A paper published in the African Journal of Marine Science studied bull sharks in the St Lucia Estuary following the opening of the mouth in January 2021. The study aimed to document the recruitment of bull sharks into the estuary to highlight the importance of the estuary as a nursery habitat; to observe Nile crocodiles preying on bull sharks; and to collate a list of bull shark occurrences in South African Estuaries.
Observations from Opening the Estuary Mouth
Within a day of the mouth being artificially opened to the Indian Ocean, Nile crocodiles were observed moving in and out of the mouth, foraging on prey washing out into the sea. Most of the prey were sharptooth catfish. Similarly, adult bull sharks were observed at the mouth since the day it opened, and the presence of adult bull sharks at the mouth and along the coastline was observed sporadically for three months after opening.
On 16 January 2021, ten days after opening the mouth, the authors of the paper witnessed something amazing. An adult Nile crocodile was photographed with a neonate bull shark in its jaws. When first spotted, the juvenile shark was still alive and moving, but after a few bites the shark went limp and the crocodile swallowed it head-first.
The authors of the paper were able to tag a total of nine neonate bull sharks with acoustic tags. It was assumed that this cohort of juvenile sharks were pupped after the opening of the estuary mouth.
During the almost two decades that the St Lucia Estuary was closed off from the Indian Ocean, the system underwent many changes and it was unclear whether any bull sharks survived.
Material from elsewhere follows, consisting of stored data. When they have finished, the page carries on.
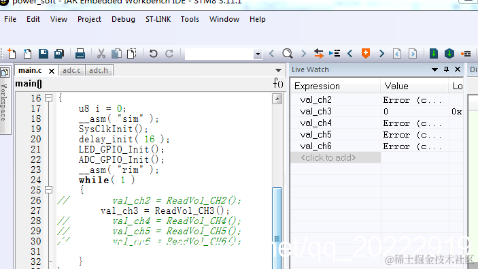Switch to the adc.c tab

(x=71, y=70)
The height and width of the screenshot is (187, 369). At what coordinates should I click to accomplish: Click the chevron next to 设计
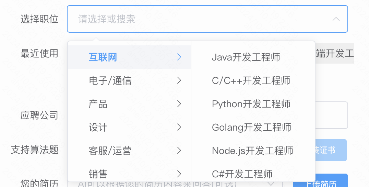point(179,127)
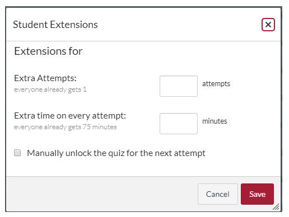Enable manually unlock the quiz checkbox
Screen dimensions: 289x217
[x=17, y=153]
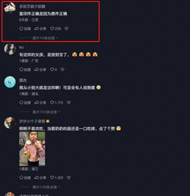
Task: Click the 汐汐小个子穿搭 username
Action: tap(32, 121)
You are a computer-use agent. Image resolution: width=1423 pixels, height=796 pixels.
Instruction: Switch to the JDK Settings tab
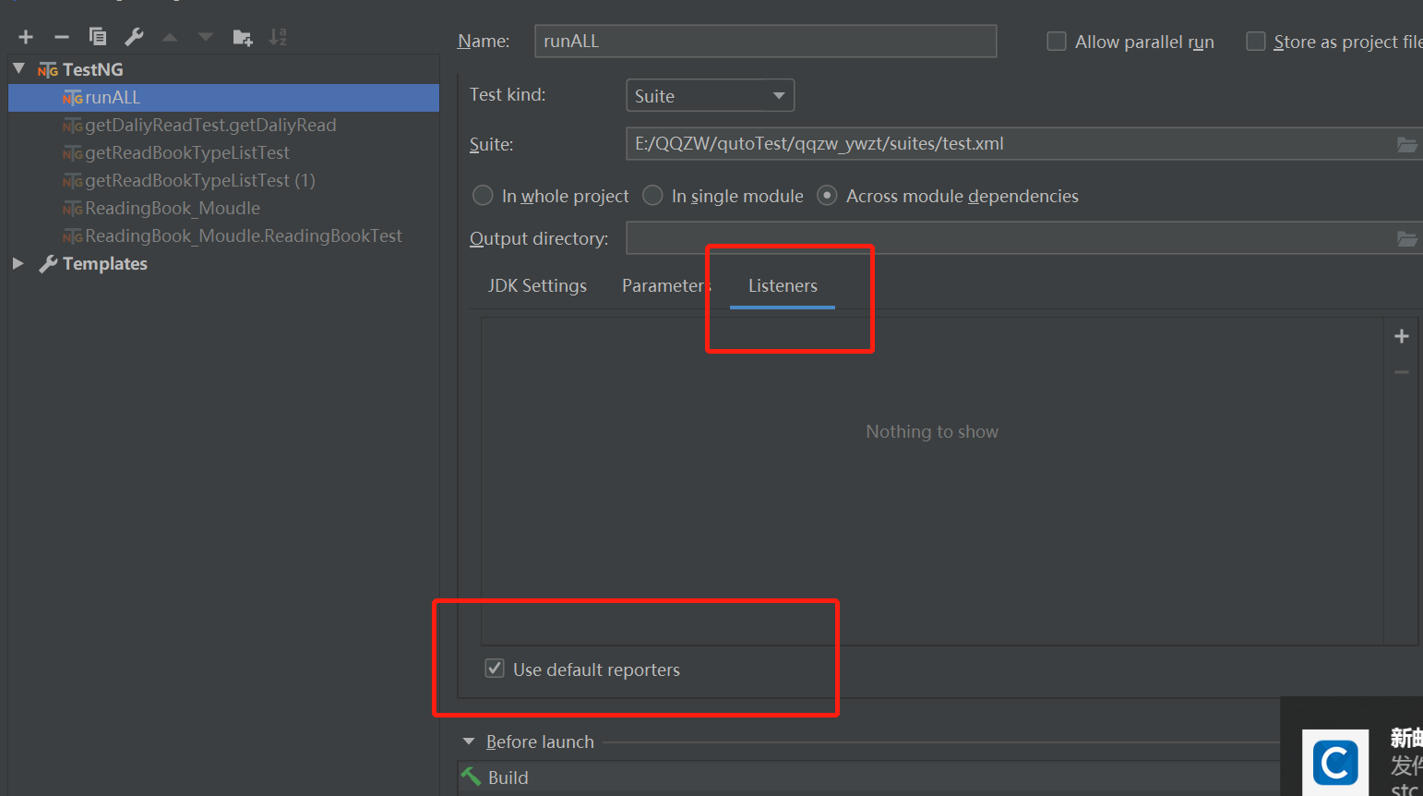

The observations made in the study suggests that bull sharks were able to almost immediately respond to the mouth opening and pupped within the first week of the reconnection between the estuary and the sea.
This rapid response by bull sharks highlights the resilience and adaptability of bull sharks, as well as the importance of St Lucia and other estuarine environments for nursery habitats for bull sharks. Bull sharks are known to exhibit natal philopatry (remaining in, or returning to their place of birth), so it is possible that adult sharks born at St Lucia returned to their natal estuary to pup, guided by environmental cues.
Although there are reports of crocodiles preying on sharks in Australia, it appears to be a rare occurrence. In South Africa there are some reports of Nile crocodiles feeding on bull sharks at St Lucia, however this study produced the first photographic evidence. Although bull sharks are not an important prey item to Nile crocodiles, a single neonate shark weighing 2.5 kg may constitute a large portion of a crocodile’s daily food intake and could be an important opportunistic food source.
It still remains unclear how the St Lucia estuarine ecosystem will respond over time to the artificial breaching of the sand berm. The study provides evidence to suggest that recruitment of a top predator into the estuary is rapid. The amazing observations by the authors, and the rich biodiversity of the estuary, warrant St Lucia and iSimangaliso Wetland Park its World Heritage status, and the authors hope that the results of their study further encourage conservation efforts into maintaining a healthy ecosystem.